Combinations of conditions when statistically significant differences were obtained, and their corresponding p-values. Results are grouped into 4 groups, based on the type of comparisons performed, i.e., BFD vs. SE; inspiration vs. expiration; no tube vs. tube; exponential vs. linear model.

Type Day Conditions p-value
BFD vs.
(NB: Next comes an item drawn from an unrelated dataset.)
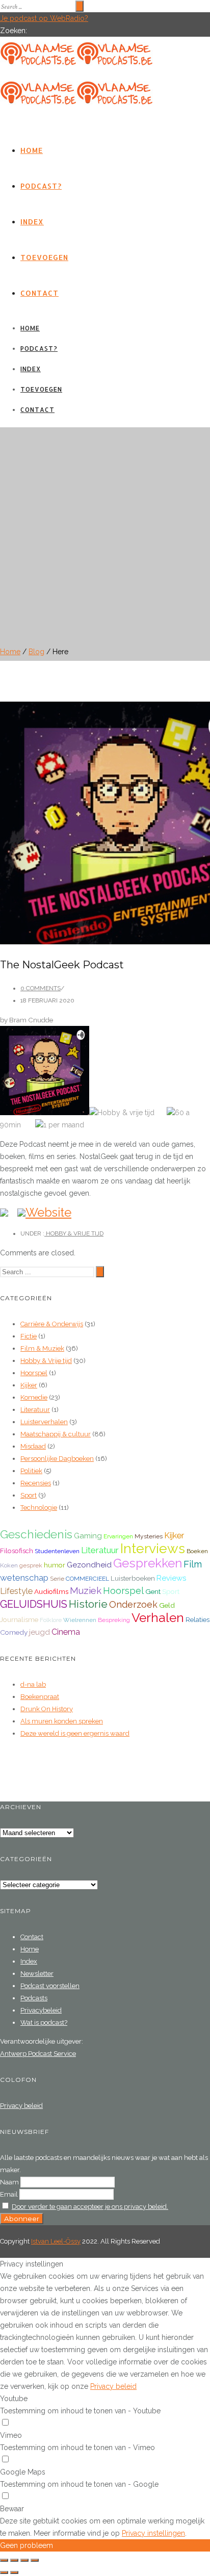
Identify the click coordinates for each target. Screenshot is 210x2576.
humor (54, 1565)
SE Test 4 Exponential, tube, inspiration 0.049
Exponential, tube, expiration 0.015
Exponential, no tube, expiration 0.011
Linear, tube, inspiration 0.037
Linear, tube, expiration 0.013
Linear, no tube, expiration 0.002
Test 5 Exponential, tube, expiration 0.017
Linear, tube, expiration 0.006
Linear, no tube, expiration 0.007
Inspiration vs. Expiration Test 1 BFD, linear, tube 0.033
Test 4 SE, linear, tube 0.025
Test 5 BFD, linear, tube 0.022
SE, exponential, tube 0.029
SE, linear, tube 0.031
No tube vs. Tube Training SE, exponential, inspiration 0.016
Test 4 BFD, linear, inspiration 0.042
Test 5 BFD, linear, inspiration 0.033
Exponential vs. Linear Training BFD, tube, expiration 0.008
BFD, no tube, expiration 0.038
Test 4 BFD, tube, expiration 0.028
SE, tube, expiration 0.018
Test 5 SE, tube, expiration 0.028

In addition, for each combination, the comparisons between results (NRMSE errors) of the training day and the five test days were performed, and tested statistically using the repeated measures ANOVA with Bonferroni post-hoc tests (SPSS Statistics 20). The NRMSE errors are grouped into four parts, based on the apparatus and breathing phase, so that comparisons between features and models can be performed, and are depicted in Figure 7. These graphs show the changes in NRMSE errors throughout six days of experiments for all combinations of features and models simultaneously.

Figure 7.

Figure 7

NRMSE errors (represented with its mean and standard error of the mean) when: BFD and exponential model (red circles), BFD and linear model (green downward triangles), SE and exponential model (blue squares), and SE and linear model (black triangles) are used. (a) No tube and inspiration; (b) No tube and expiration; (c) Tube and inspiration; (d) Tube and expiration.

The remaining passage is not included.